Thursday, March 14, 2013

Bye, Fire Square... Adventures in Frogging

The project you are about to see doesn't exist anymore.  Around a year ago, I decided to make an Avatar: The Last Airbender blanket because the show's cool, the blanket was cool, and what good is knowing how to crochet if you just make doilies all the time?  I finished one square out of the four required, the fire nation square, which incidentally, was probably the hardest one to start with.  It turned out looking like this:



Yes, it looks pretty awesome at first glance.  But I was not happy with it.  Not at all.  Firstly, the pattern suggests you pull the black yarn, which is inside every red stitch, taught as you work, so it doesn't peek out in the red sections as much.  Well, I wasn't as dutiful at the bottom of the square, where I began, as I was at the top.  So the bottom is much wider than the top, where I was pulling the stitches far tighter.

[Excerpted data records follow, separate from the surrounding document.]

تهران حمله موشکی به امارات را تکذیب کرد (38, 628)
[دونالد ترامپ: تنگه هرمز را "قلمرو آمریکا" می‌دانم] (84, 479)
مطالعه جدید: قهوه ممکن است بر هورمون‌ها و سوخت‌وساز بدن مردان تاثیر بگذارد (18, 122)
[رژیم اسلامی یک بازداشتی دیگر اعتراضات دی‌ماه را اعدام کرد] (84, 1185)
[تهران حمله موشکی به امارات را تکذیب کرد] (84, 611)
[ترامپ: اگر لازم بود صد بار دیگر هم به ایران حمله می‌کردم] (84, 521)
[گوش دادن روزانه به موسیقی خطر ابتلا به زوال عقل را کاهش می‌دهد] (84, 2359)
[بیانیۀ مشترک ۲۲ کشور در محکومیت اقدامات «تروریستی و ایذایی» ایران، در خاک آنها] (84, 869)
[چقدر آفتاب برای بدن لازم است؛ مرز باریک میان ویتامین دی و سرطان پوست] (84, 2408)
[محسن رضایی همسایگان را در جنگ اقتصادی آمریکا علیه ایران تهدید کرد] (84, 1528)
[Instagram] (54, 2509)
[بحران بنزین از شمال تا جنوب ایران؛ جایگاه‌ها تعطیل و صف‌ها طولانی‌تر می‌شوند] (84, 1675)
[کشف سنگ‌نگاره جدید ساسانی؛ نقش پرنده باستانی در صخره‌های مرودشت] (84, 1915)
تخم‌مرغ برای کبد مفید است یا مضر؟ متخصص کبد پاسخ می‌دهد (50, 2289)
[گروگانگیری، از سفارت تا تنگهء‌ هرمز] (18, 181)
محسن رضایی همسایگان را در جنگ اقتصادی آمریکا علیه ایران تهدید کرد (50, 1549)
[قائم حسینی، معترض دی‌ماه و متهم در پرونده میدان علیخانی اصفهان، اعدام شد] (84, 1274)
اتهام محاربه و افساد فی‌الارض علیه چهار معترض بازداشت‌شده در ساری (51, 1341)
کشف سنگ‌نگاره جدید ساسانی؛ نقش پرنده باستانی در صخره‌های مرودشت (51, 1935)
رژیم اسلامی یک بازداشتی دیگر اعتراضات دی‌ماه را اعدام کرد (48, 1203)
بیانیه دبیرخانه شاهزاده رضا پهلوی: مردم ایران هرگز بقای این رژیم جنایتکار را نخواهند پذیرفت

Secondly, the stitch the pattern told me to use for the black, the cluster stitch, was FAR too big for the single crochet I was using with the red, a problem only made worse by the fact the black yarn is fluffier than the red.  The result is the wrinkly-ness you see in the swirls.  Take a closer look.


Sloppy.  This thing clearly had to go.

So I decided to frog it.  Frogging is a knitting and crocheting term used when you unravel a piece in order to keep the perfectly good yarn.  I've heard it gets it's name because 'rip it' sounds like 'ribbit.'  Whether that's true, it's a painful process for any yarn-worker because you're ruining hours of work.

I'd been thinking about frogging this for months, so it wasn't too bad for me.  I'd come to terms with the fact that the only way I'd be happy with my fire square was to crochet it again.  So I got to work.


I wrapped the unraveled yarn around a chair to keep it from tangling.  I wouldn't suggest wrapping it as tightly as I did because it stretches your yarn out.  Whoops.



My roommate's cat was extremely interested in what I was doing.


You end up with lovely yarn-Ramen at the end.  I tied my first ball around the center, as in the top picture, but then realized it was better to tie both ends of the circle, so that's what I did for the others.  To get rid of the spaghetti-ness, I steamed the yarn with my steamer.


And that was that!  Now I'm ready to remake the fire square all over again.

1 comment:

  1. Noooo, the fire nation squaaaare!!!

    Ah well. Make it amazing the second time around. :P Keep it up!